# How would you react...



## RandomDude (Dec 18, 2010)

I never thought I would make a thread like this considering the missus is already going "waaah waaah! you're not telling me everything! and for that you're being an a$$hole! And I'm going to cry just to make you feel like sh-t because that's what you deserve!"

But meh, guess I got reminded we still have external issues to deal with....

So tell me something, how would YOU react, to blatant racism against your wife or your child, to a group of people talking sh-t to your wife in front of you, to a group of people threatening you and your family, to a group of people that scares your wife enough to call you in the middle of work telling you "I need you to come here, I know you're busy but this is serious!!! I don't feel safe walking out of here alone!"

How the hell would you react?


----------



## SimplyAmorous (Nov 25, 2009)

I don't understand what is happening, is someone threatening your wife and you got called from work to go handle it ? ...

and your wife wants to KNOW what is happening, why this is happening and you refuse to tell her ?


----------



## RandomDude (Dec 18, 2010)

No, this just me getting worked up remembering the incidents in our past and how it's affecting our present life. Bah! Meh, guess I should focus on issues at hand, rather then "backwater" issues we can deal with later.

And yes a group did threaten my wife enough to call me in the past. Not to mention other events... meh... as much as I can joke about shoving her head into a pool of black dye, I do wish she does it.


----------



## omega (Aug 2, 2011)

I am not that strong, I would move. I am in an international marriage, and we are living in my husband's country, so I'm the one who is more likely to get discrimination (of a sort, not real racism), but if we went to the US and people were discriminating against him or acting racist toward him I would insist that we move elsewhere. I don't think people like that are even worth the effort to try to change their mind. I'm not interested in saving the world, I just want to protect my family, thus I would get the heck out of there as fast as possible and never go back.


----------



## RandomDude (Dec 18, 2010)

^ as innocent and neutral as your post may be, you really touched me with this:



> I'm not interested in saving the world, I just want to protect my family


YES! THAT IS EXACTLY HOW I F--KING FEEL!



> thus I would get the heck out of there as fast as possible and never go back.

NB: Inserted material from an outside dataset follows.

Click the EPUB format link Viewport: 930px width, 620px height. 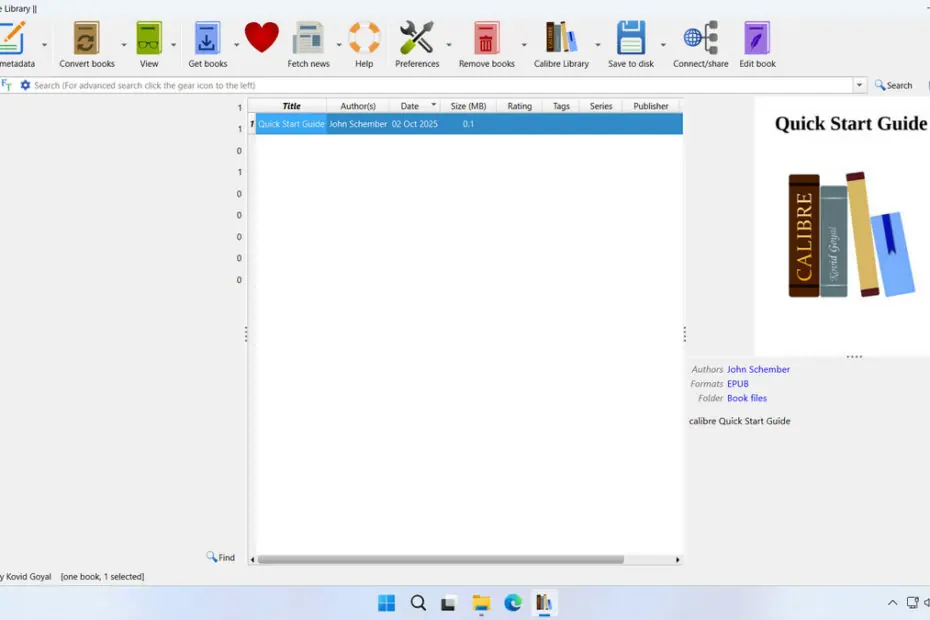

Yet and this is where my wife's stubborness just does more harm then good. Hell I'm surprised how worked up I can get just remembering sh-t...


----------



## okeydokie (Sep 10, 2008)

i would protect my family no matter what dude. i absolutely go skitzo if someone effs with my family. no matter how i was feeling about my relationship, i hate bullies and want them all to have their arse whipped unmercifully


----------



## RandomDude (Dec 18, 2010)

Aye! Sometimes violence is the only language these pathetic f--kwits will ever understand! Bah! And yet the court and others tell me what I did was wrong... PFFT! Hell the legal system has to be improved. I'm in Australia, but I heard it's the same in the U.S. An online PM with a friend of mine also told me how he defended himself against 3 muggers yet had to go to jail when they "testified": "He just came out of nowhere and beat the crap outta us"

It's f--king sick


----------



## okeydokie (Sep 10, 2008)

that wouldnt happen where i live, promise. you can shoot three muggers here and get a slap on the back with a hardy "nice going"


----------



## Kobo (May 13, 2010)

omega said:


> I am not that strong, I would move. I am in an international marriage, and we are living in my husband's country, so I'm the one who is more likely to get discrimination (of a sort, not real racism), but if we went to the US and people were discriminating against him or acting racist toward him I would insist that we move elsewhere. I don't think people like that are even worth the effort to try to change their mind. I'm not interested in saving the world, I just want to protect my family, thus I would get the heck out of there as fast as possible and never go back.


Would you move if people are threatening your family because of things other than race? I mean I've experienced racism too but I don't see moving as option everytime you get uncomfortable. In the 1950's maybe but in 2011 most of them are a minorty of idiots.


----------



## RandomDude (Dec 18, 2010)

okeydokie said:


> that wouldnt happen where i live, promise. you can shoot three muggers here and get a slap on the back with a hardy "nice going"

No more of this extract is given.